The environmental sector in Egypt offers significant potential for world suppliers. The sector offers good opportunities for those companies interested in entering the market on the ground floor. Canadian firms have the advantage of a pristine reputation in both business and the environment. The potential for mutual long-term cooperation clearly exists.
Investment Climate
Egypt's economy has experienced a remarkable turnaround in recent years. World attention is now focused on Egypt as an emerging market, with a new investment grade (triple B minus long-term debt rating awarded by Standard and Poor's in January 1997) bringing in a steady flow of foreign capital to the country's rapidly growing stock market. Real growth rates are soon expected to exceed 5%, inflation is under control, foreign exchange reserves have topped US$19B, the Egyptian pound (Teiastras) is steady, and structural reform is underway.
This assistance also builds on world expertise and fosters commercial relations between the world and Egypt that encourage private sector development.

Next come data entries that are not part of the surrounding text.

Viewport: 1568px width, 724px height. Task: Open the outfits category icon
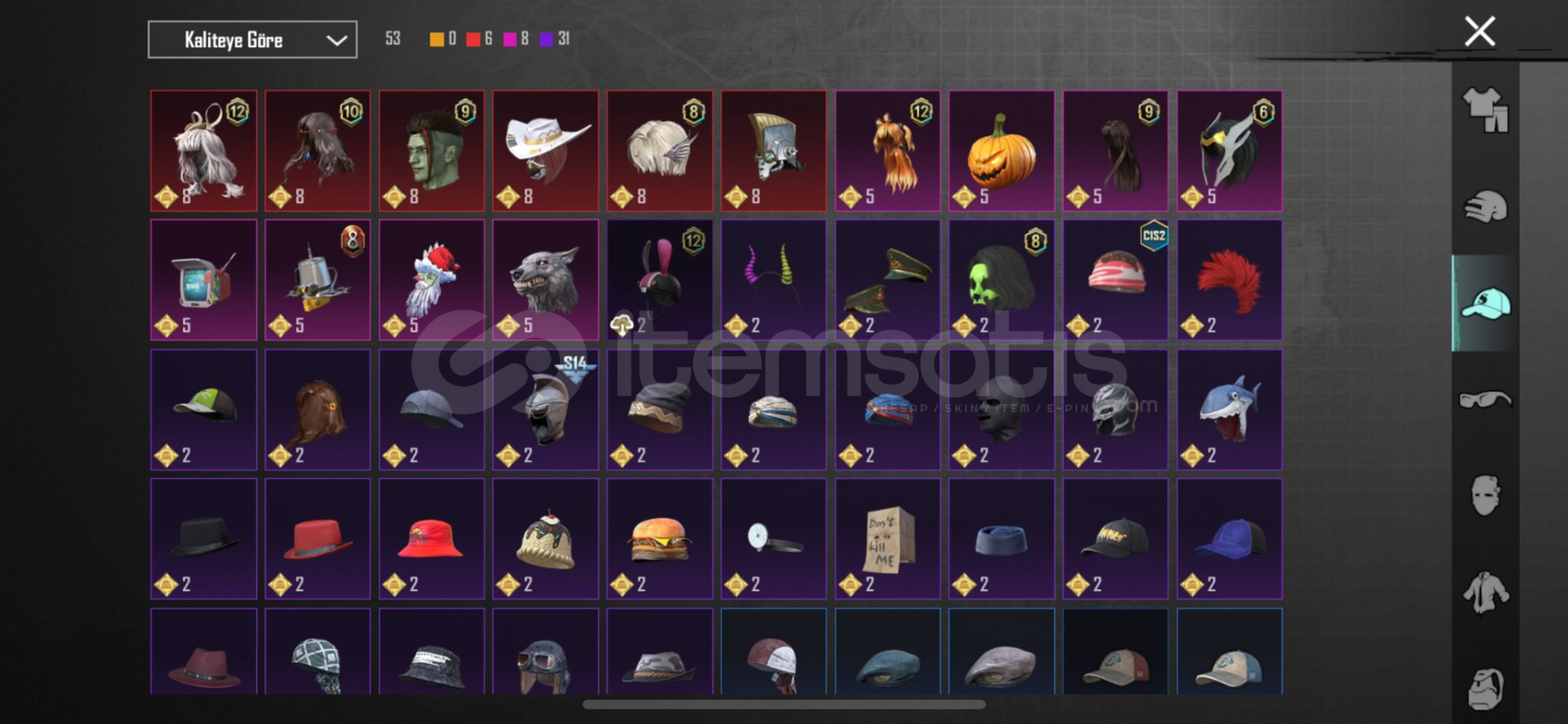click(x=1486, y=110)
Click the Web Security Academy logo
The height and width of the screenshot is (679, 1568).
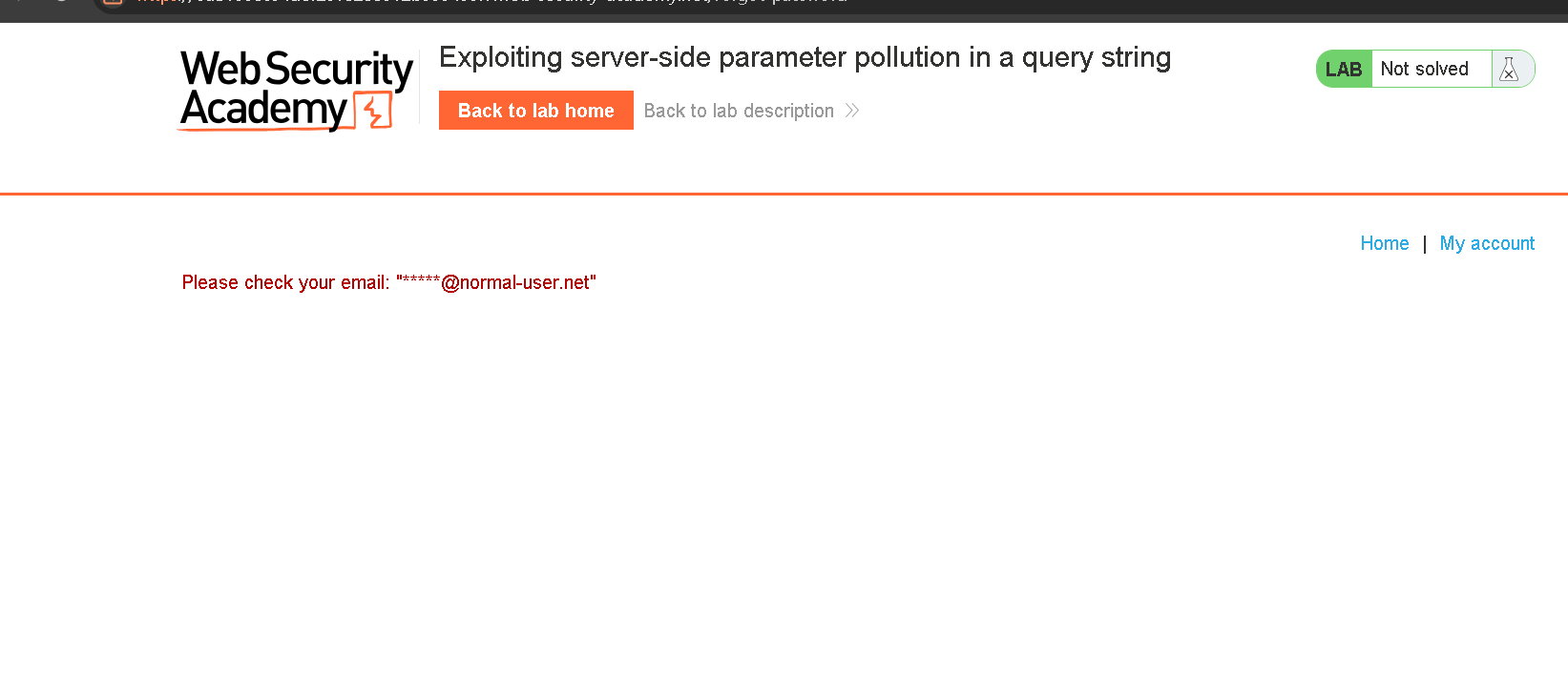[x=296, y=90]
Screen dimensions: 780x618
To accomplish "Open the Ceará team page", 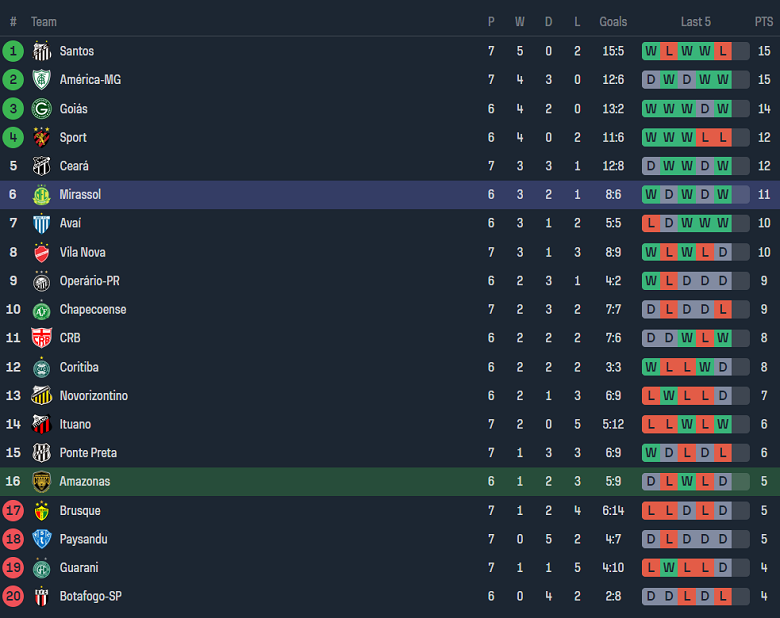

World Bank: Investment in the environment will total approximately US$300-500M during Phase I of Egypt's Action Plan. The necessary funds will be sourced through various donors and IFIs. The investment program for Phase II will be even larger ) equivalent to about US$1B. Specific opportunities for Canadians include: MSW incinerators, water and wastewater (industrial) treatment and purification systems, sewage treatment facilities and engineering, technology and consulting services.
METAP: The Mediterranean Environmental Technology Assistance Program, another program of the World Bank, is a regional facility and is now in its third and final phase (1996-2000). A budget of $100M has been allocated to this phase and will be used to implement concrete projects in three integrated priority areas: capacity building, participation and partnerships; pollution prevention in 'hot spots'; and, integrated water and coastal areas resource management.
USAID: The Cairo Air Improvement Project (CAIP) is a US$56M funded 7-year project begun in July 1997 under the umbrella of the EEAA. CAIP addresses lead emissions in small, private smelting facilities; converting public transportation to natural gas; adjusting vehicle emissions, air quality monitoring in Cairo; policy development for controlling lead in the environment; public education and outreach; and, analytical comparisons and identification of other contaminants.